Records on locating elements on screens
▶

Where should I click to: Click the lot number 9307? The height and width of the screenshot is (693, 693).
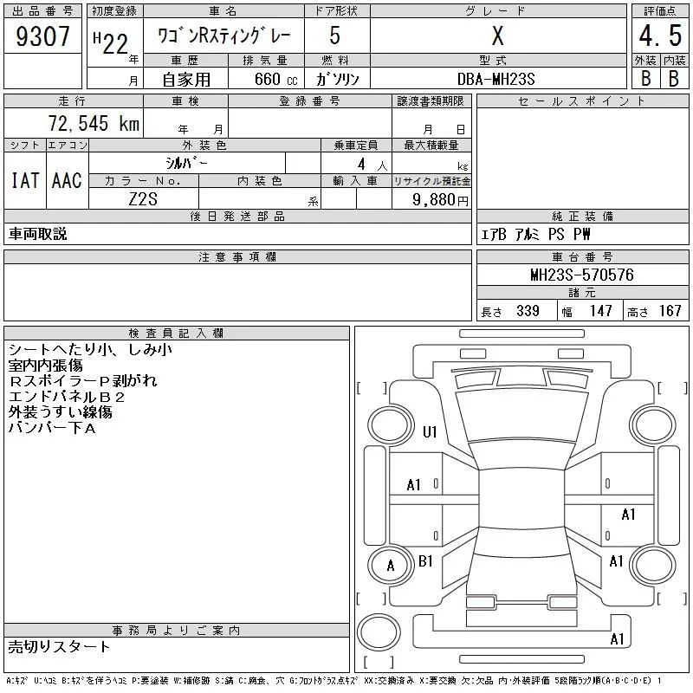pyautogui.click(x=42, y=36)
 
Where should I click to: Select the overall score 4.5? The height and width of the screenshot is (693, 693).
pyautogui.click(x=660, y=36)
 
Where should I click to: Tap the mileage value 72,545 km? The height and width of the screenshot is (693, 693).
pyautogui.click(x=94, y=123)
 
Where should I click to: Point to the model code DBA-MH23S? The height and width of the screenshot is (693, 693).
pyautogui.click(x=495, y=79)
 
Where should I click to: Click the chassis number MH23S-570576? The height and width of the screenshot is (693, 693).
pyautogui.click(x=582, y=275)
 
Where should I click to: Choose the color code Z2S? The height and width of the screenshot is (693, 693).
pyautogui.click(x=143, y=199)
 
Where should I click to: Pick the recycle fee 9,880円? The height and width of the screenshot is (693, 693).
pyautogui.click(x=440, y=199)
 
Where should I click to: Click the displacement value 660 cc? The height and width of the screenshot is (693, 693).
pyautogui.click(x=276, y=79)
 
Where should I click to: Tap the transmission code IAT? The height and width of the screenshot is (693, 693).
pyautogui.click(x=25, y=180)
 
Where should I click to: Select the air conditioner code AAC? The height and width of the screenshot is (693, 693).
pyautogui.click(x=67, y=180)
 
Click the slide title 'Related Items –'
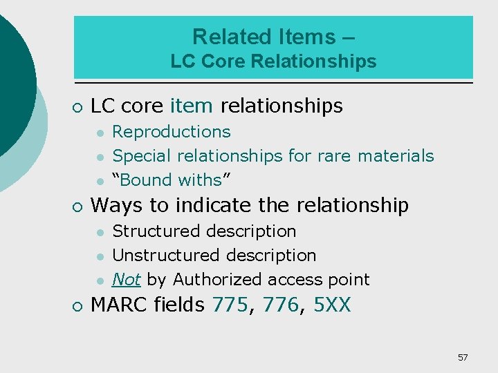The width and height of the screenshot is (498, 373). [x=273, y=36]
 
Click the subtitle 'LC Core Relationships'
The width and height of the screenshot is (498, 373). [x=273, y=61]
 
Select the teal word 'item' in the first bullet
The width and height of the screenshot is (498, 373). [x=192, y=106]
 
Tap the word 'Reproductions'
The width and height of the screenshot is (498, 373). [x=172, y=132]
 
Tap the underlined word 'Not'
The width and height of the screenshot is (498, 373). [x=127, y=280]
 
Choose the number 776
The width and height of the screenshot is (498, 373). [x=282, y=305]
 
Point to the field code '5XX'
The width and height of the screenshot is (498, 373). [x=332, y=305]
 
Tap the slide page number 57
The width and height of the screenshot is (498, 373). [x=463, y=357]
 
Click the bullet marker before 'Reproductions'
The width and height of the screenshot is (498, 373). [x=101, y=133]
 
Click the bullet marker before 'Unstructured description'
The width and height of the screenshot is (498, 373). [x=101, y=256]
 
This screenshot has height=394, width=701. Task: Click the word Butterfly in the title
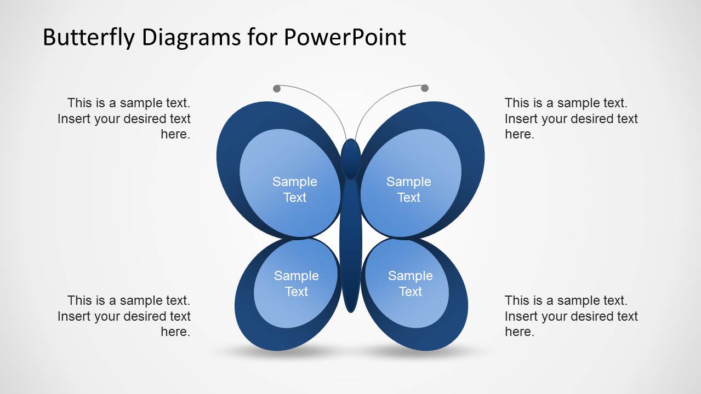pyautogui.click(x=88, y=38)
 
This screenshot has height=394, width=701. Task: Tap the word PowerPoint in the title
pyautogui.click(x=345, y=38)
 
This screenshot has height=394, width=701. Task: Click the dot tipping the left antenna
pyautogui.click(x=277, y=89)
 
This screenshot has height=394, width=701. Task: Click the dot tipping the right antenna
pyautogui.click(x=425, y=88)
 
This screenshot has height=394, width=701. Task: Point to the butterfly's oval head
pyautogui.click(x=351, y=158)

◀

§ GIVEN EXERCISE:
Rewrite all of the data above, changing every "screenshot" to "screen image" and keeping everything else the same, with the pictures omitted.

§ RESPONSE FOR THIS EXERCISE:
Where should I click to: Click the lot number 9307? The height and width of the screen image is (693, 693).
pyautogui.click(x=42, y=36)
 
Where should I click to: Select the overall score 4.5? The height and width of the screen image is (693, 693).
pyautogui.click(x=660, y=36)
 
Where should I click to: Tap the mileage value 72,545 km? The height and width of the screen image is (693, 693).
pyautogui.click(x=94, y=123)
 
Where should I click to: Point to the model code DBA-MH23S? The height and width of the screen image is (693, 693).
pyautogui.click(x=495, y=79)
 
Where should I click to: Click the chassis number MH23S-570576? The height and width of the screen image is (693, 693).
pyautogui.click(x=582, y=275)
 
Where should I click to: Choose the color code Z2S? The height and width of the screen image is (693, 693).
pyautogui.click(x=143, y=199)
 
Where should I click to: Pick the recycle fee 9,880円? The height and width of the screen image is (693, 693).
pyautogui.click(x=440, y=199)
 
Where should I click to: Click the displacement value 660 cc? The height and width of the screen image is (693, 693).
pyautogui.click(x=276, y=79)
 
Where should I click to: Tap the transmission code IAT? The height and width of the screen image is (693, 693).
pyautogui.click(x=25, y=180)
 
Where should I click to: Select the air conditioner code AAC? The height and width of the screen image is (693, 693).
pyautogui.click(x=67, y=180)
 
Click the slide title 'Related Items –'
The width and height of the screen image is (498, 373). [x=273, y=36]
 
Click the subtitle 'LC Core Relationships'
The width and height of the screen image is (498, 373). [x=273, y=61]
 
Select the teal word 'item' in the first bullet
The width and height of the screen image is (498, 373). [x=192, y=106]
 
Tap the word 'Reproductions'
The width and height of the screen image is (498, 373). [x=172, y=132]
 
Tap the underlined word 'Not'
The width and height of the screen image is (498, 373). [x=127, y=280]
 
Choose the number 776
The width and height of the screen image is (498, 373). [x=282, y=305]
 
Point to the field code '5XX'
The width and height of the screen image is (498, 373). [x=332, y=305]
 
Tap the slide page number 57
The width and height of the screen image is (498, 373). [x=463, y=357]
 
Click the bullet marker before 'Reproductions'
The width and height of the screen image is (498, 373). [x=101, y=133]
 
Click the bullet marker before 'Unstructured description'
The width and height of the screen image is (498, 373). [x=101, y=256]
 
This screen image has height=394, width=701. Task: Click the word Butterfly in the title
pyautogui.click(x=88, y=38)
 
This screen image has height=394, width=701. Task: Tap the word PowerPoint in the title
pyautogui.click(x=345, y=38)
 
This screen image has height=394, width=701. Task: Click the dot tipping the left antenna
pyautogui.click(x=277, y=89)
 
This screen image has height=394, width=701. Task: Click the dot tipping the right antenna
pyautogui.click(x=425, y=88)
 
This screen image has height=394, width=701. Task: Point to the butterfly's oval head
pyautogui.click(x=351, y=158)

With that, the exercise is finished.